-- DOCUMENT TEXT follows --

Not Knowing

We are terrified by not knowing 

But as we saw with Plenty Coup, he went on living even though he couldn’t see across the bridge between the two worlds when he first began to cross it (and even though he never recovered his fundamental sense of his original identity).

As Adam Grant points out in his latest book Think Again, in age of Acceleration Unlearning is more important skill than Learning. Given this, Not Knowing just got a whole heck of a lot more useful or adaptive than it ever has been. Think back on your own history. For most of our lives in school and at work, we were punished for not knowing and rewarded for Knowing.   (Next Level Leadership is strange like that. What was down is up and what was up is now down).

Consider this

We are terrified of not knowing. Yet 14B years of history tells us we can trust not knowing.   Things have been on an evolutionary course from Simple to Complex in every domain since the beginning of our expanding Universe.  

We are terrified of not knowing yet Our greatest inventions were not predicted or planned. In field after field from airplanes to computers new innovations Emerged. Even Bill Gates when he wrote his Road Ahead in 1994 failed to mention the internet. The founders of Google and Yahoo were not searching for search engines. Instagram began as a gaming app. Slack as a gaming company. And the founders of Twitter were trying to develop a way to help people find Podcasts.

We are terrified of Not Knowing yet Use typically precedes Said another way in most cases of invention we have only figured out Why after we accomplished the How through trial and error.

-- DOCUMENT TEXT concluded --
-- DATA FOR ANALYSIS follows --

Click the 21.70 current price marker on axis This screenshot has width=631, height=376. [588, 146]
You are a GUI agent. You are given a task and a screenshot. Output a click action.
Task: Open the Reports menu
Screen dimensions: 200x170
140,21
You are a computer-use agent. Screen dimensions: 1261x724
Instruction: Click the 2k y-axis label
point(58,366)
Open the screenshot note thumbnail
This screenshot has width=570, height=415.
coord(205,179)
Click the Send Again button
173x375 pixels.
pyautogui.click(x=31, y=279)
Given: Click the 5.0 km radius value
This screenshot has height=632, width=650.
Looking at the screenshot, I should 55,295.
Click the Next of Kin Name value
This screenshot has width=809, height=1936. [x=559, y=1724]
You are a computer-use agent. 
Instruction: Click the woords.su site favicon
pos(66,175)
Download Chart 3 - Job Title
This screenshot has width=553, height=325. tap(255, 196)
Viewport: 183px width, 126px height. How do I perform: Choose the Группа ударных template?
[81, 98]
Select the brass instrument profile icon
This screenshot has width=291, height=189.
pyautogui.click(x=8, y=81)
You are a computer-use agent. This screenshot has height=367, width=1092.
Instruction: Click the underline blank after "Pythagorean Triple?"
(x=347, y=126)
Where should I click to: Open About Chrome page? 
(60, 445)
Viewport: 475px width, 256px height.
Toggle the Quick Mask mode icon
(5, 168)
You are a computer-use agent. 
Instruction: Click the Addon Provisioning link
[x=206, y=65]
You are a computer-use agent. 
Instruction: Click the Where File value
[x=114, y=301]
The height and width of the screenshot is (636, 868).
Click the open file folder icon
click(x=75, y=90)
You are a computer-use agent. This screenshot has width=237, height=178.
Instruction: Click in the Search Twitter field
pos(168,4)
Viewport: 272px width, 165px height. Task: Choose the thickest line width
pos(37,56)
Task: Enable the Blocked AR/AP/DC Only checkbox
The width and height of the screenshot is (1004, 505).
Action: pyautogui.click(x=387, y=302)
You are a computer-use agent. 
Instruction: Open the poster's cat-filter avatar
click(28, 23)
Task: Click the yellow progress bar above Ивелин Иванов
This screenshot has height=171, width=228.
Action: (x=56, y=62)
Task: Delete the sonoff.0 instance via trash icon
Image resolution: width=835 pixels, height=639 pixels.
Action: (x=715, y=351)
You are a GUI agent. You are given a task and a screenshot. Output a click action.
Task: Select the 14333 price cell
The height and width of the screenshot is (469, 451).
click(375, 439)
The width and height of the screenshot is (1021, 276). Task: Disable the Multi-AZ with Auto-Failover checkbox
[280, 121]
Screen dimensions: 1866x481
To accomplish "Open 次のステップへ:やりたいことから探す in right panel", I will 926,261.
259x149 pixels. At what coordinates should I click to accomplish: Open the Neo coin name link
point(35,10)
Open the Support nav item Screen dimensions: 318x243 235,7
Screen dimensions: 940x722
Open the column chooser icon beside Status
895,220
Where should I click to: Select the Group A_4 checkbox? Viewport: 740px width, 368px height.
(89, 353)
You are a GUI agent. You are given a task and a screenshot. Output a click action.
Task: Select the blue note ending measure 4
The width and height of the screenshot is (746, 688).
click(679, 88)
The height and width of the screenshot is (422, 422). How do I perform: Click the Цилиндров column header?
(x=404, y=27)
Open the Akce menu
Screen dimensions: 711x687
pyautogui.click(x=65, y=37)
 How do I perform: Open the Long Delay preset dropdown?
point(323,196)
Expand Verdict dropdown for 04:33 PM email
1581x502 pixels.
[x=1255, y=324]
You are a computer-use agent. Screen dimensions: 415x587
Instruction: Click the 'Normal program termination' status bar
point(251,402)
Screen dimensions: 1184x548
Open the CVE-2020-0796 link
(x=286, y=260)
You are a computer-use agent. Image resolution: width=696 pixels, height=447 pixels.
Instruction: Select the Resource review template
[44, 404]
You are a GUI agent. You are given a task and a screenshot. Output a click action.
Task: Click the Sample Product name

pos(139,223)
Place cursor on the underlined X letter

-- DATA FOR ANALYSIS concluded --

TASK REQUIREMENTS: Revise the passage of the essay on not knowing starting with "But as we saw" and going on through "his original identity).", replacing "bridge" with "gap". None of the data matters here.

OUTPUT:
But as we saw with Plenty Coup, he went on living even though he couldn’t see across the gap between the two worlds when he first began to cross it (and even though he never recovered his fundamental sense of his original identity).